Now, FODMAPs that are healthy can be essential to support healthy bacteria long-term but in the short-term when unwanted bacteria are present, all FODMAPs, even from healthy sources can still be problematic.
Nevertheless, a low-FODMAP diet can be an important option when healing or transitioning from more aggressive protocols.
When push comes to shove, American diets are eating way too many FODMAPs that can irritate the gut and delay healing.
Elemental Diet Protocol:
The approach that comes to mind most often for an aggressive SIBO protocol that may or may not involve antibiotics is the elemental diet. The elemental diet consists of a powdered shake that reproduces all calorie, protein, and micronutrient needs in their elemental or most digestible form without need for digestive action.
I’ve created a comprehensive resource on the elemental diet. And, a hidden secret is you can use the meal-replacement shakes periodically as part of a “gut reset” over 48 hours, or 1-5 days. This is enough time to give the digestive system a break, enzymes to recover, bacteria to chill out, and jumpstart gut motility.
When SIBO is a clinical problem, however, it can take 14 days or so to reroute the ship – so keep expectations in line and consult with your health professional.
Because they don’t require fermentation and breakdown, elemental diets can give the GI system a much needed break and simultanously starve unwanted bacteria. A protocol of 1-14 days followed by a partial elemental diet, or low-FODMAP diet where new foods are reintroduced one at a time can be the pinnacle of a natural approach to SIBO.
Because some elemental formulas can be high in dextrose, a natural sugar, they do risk feeding yeast growth while starving unwanted bacteria. That’s why I use a dextrose-free formula that uses medium chain triglycerides to make up calorie content (that are also naturally balancing to gut bacteria and yeast while acting as a non-sugar energy source to the body and brain).

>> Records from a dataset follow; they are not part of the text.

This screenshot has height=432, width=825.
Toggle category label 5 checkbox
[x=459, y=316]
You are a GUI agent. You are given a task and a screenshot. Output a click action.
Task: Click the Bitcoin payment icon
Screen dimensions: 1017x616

if eating foods alongside an elemental diet for a SIBO protocol, make it low-FODMAP, and/or use a FODMAP-digestive enzyme like FODMATE as a support.
I like to emphasize that a low-FODMAP diet and elemental diet are intended as short-term solutions to give the gut a break and starve bad bacteria. Over too long of a time, one might starve the wanted bacteria too and this is not advised. This pivot point happens at around 14-days. Eventually, you need FODMAPs to support good bacteria too – reintroduce them to tolerance.
An elemental diet can be useful to clean the slate without following an overly restrictive diet, but long-term, be mindful to eat diverse foods that feed a diverse amount of microbes in the gut. This is always the goal to re-establish or maintain good bacteria in the gut.
When in doubt, whether SIBO is a concern or not, I highly recommend a functional stool test to measure microbiome diversity known as BiomeFx.
Learn why this approach is so useful and cutting edge based and an improvement on old testing technology: Personalized Microbiome Analysis.
Putting a SIBO Protocol Together:
So if you have been suffering with chronic bloating, gas, and intestinal discomfort that doesn’t seem to have a rhyme or reason to it – you may benefit from having yourself evaluated for SIBO and related disorders.
Cases of anxiety and depression that do not respond to medication (as much as 30-40% of individuals) may also benefit from evaluation to at least rule out SIBO involvement. The same could be argued for non-responsive skin issues like rosacea, psoriasis, and eczema.
Keep in mind that if you’ve been taking immune-suppressive medication, antibiotic (pharmaceutical and herbal), or probiotic/prebiotics, it may affect test results and make sure you inform your doctor prior to testing and treatment.
In the worst case scenario, having yourself tested for SIBO, organic acids, or general microbiome health may give you some functional information on your gut and metabolism that you can act on today to balance the gut, optimize wellness, & prevent later problems from developing.
I hope that this discussion has opened up a wealth of ideas for you and the next stages for your care and treatment.